How many lines of the records below contain the string "Filme"? Give only the number.

■ Provided information:
______________________________

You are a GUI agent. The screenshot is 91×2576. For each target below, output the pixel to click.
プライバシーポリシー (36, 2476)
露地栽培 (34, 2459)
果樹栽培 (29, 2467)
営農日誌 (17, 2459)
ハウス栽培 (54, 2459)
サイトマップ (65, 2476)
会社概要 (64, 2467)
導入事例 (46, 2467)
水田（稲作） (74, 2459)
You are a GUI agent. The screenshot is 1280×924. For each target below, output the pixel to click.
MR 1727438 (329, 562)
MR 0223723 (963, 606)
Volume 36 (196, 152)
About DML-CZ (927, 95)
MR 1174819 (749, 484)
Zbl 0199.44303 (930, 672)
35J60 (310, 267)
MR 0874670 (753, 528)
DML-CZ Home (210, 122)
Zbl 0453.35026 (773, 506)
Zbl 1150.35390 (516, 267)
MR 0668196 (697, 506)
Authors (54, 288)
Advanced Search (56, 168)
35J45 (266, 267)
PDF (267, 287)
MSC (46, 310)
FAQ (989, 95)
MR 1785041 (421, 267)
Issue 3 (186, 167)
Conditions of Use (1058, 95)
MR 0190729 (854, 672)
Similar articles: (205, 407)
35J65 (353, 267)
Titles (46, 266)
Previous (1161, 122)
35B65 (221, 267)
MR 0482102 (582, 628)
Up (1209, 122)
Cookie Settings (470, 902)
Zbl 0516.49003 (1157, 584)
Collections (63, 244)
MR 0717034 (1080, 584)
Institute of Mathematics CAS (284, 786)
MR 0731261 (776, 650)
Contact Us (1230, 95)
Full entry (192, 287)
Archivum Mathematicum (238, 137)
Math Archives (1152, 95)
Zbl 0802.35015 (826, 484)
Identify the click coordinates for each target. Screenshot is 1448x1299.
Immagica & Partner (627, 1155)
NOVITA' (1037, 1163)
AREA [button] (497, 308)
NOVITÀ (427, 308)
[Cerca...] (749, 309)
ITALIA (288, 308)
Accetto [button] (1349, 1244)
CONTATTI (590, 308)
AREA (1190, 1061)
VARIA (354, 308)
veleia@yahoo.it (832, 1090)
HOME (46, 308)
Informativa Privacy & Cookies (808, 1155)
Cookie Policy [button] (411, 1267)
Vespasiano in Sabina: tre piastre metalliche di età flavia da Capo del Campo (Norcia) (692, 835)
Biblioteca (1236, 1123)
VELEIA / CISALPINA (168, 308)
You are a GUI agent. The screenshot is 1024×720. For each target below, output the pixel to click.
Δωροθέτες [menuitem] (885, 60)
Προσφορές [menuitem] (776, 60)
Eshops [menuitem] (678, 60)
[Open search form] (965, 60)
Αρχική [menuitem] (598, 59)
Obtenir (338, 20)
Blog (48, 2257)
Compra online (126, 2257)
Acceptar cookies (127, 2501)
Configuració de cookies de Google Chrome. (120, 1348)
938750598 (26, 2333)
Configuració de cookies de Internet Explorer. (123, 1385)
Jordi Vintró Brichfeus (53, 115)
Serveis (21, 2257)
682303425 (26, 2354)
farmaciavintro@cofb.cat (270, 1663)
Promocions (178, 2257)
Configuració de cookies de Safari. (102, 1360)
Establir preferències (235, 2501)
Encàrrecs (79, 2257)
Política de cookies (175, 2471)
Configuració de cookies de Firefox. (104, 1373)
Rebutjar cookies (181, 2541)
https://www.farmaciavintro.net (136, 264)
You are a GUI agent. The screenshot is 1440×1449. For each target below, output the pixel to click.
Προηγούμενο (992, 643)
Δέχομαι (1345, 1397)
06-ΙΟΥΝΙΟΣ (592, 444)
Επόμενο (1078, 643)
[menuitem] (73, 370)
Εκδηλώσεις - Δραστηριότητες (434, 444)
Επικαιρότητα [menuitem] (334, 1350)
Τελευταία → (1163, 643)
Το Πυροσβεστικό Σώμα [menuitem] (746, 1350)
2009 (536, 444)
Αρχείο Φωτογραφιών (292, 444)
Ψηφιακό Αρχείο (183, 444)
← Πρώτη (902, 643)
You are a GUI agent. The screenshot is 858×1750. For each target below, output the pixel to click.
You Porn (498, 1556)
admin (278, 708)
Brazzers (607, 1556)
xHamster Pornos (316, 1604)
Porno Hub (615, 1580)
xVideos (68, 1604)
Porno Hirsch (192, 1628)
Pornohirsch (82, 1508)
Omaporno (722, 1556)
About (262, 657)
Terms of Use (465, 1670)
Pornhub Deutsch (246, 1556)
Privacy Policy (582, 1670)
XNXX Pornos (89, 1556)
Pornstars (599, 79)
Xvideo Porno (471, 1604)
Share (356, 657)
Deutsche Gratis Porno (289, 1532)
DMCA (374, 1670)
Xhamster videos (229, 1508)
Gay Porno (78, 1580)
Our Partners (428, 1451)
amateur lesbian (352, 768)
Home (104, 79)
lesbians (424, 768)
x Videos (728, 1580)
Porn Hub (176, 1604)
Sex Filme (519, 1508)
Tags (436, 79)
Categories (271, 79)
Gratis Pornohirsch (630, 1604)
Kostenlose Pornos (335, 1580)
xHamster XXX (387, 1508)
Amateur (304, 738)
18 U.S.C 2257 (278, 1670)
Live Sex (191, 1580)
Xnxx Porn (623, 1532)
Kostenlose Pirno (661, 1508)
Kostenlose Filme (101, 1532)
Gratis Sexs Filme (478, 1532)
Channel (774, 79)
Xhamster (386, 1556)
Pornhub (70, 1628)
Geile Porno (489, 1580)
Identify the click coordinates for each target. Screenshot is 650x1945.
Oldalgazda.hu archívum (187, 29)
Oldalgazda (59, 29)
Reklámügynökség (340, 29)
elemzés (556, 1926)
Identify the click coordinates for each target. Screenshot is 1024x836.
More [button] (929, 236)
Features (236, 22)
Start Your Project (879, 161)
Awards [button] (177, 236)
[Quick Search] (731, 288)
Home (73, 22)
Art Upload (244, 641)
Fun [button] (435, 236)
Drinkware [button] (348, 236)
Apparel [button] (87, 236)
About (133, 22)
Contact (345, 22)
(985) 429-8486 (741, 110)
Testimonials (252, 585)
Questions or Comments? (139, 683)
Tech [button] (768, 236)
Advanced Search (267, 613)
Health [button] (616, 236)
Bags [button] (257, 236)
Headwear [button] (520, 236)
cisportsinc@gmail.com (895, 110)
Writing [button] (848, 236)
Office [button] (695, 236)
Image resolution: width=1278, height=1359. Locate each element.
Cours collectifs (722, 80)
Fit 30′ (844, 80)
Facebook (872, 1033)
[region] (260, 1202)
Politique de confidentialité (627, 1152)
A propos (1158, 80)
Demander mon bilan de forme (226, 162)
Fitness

______________________________

■ In response: 3